As immersed in the ideas as I must be, for the goofy choice of having made my God into my academic subject and career, it is still nevertheless these ongoing mystical moments that drive me, I have to admit. (And I note that I mean "mystical" meaning touching that which is "hidden," God in all God's depths, which we all can do. To be mystical is and must be standard
in Christianity: it isn't the Hollywood notion of mysticism, where you dress in robes, levitate, and be different from the "regular" people, making you bad-ass or irrelevant, depending on which movie you are watching.) My dissertation has forced me to reconsider these earliest experiences, especially, as I ended up doing a dissertation that touched heavily on "charismatics" and topics like "baptism in the Holy Spirit," all of which I had no interest or intention of doing. (Which is probably a fair description of this whole story, or the whole story of my life.) But it has been illuminating to reconsider these earliest days, and to talk them over with God, now with the tools of 25 years' thinking.

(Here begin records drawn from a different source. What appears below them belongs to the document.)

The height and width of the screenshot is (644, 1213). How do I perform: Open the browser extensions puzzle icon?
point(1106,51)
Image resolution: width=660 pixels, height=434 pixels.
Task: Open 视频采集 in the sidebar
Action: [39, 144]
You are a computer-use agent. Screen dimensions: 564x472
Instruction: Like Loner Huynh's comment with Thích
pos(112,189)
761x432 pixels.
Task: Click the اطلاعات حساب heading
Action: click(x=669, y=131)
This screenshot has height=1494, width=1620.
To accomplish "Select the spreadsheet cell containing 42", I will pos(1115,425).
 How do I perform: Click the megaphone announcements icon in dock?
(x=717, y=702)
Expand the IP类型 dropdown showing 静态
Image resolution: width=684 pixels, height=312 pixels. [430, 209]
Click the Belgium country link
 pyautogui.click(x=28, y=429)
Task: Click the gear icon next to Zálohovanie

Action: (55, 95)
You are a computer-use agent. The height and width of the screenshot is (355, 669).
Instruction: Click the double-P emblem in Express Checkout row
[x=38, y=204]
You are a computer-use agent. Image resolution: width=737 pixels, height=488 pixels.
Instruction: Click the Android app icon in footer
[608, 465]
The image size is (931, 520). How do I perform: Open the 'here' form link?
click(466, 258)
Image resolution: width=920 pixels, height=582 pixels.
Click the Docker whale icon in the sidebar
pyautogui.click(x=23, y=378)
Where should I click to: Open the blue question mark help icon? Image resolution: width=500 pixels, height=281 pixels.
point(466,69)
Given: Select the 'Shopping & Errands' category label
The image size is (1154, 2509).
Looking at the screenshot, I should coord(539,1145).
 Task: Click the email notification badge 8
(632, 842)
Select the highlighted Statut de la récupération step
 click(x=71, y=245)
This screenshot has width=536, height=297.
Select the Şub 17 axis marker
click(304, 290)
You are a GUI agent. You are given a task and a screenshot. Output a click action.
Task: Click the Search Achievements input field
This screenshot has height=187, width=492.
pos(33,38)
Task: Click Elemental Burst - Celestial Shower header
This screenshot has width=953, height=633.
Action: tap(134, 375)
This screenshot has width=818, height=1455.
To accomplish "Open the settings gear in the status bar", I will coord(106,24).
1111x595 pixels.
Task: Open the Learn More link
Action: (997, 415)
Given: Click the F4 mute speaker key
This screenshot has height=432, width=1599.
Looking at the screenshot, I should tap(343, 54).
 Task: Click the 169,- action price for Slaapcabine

I have often shied away from looking too closely at all this, even in the privacy of my own head, because of an urge to distance myself from some of the "youngishness" of myself at that time. So it has been a strange and unforeseen opportunity to find myself having to look at all this again. My Dad recently spoke with regret to me of all that I've had to give up to pursue these studies for so long, and I was really struck by that, because I really very rarely have ever looked at my life and those choices in that way. Yet if there was ever a turning point in my life, a ninety-degree turn of irrevocable consequence, this was one. In the tale of my days in the story of humanity, whether I talk about it much, 31 July 1984 will always figure greatly: it is a day I can never get away from, even if I wanted to.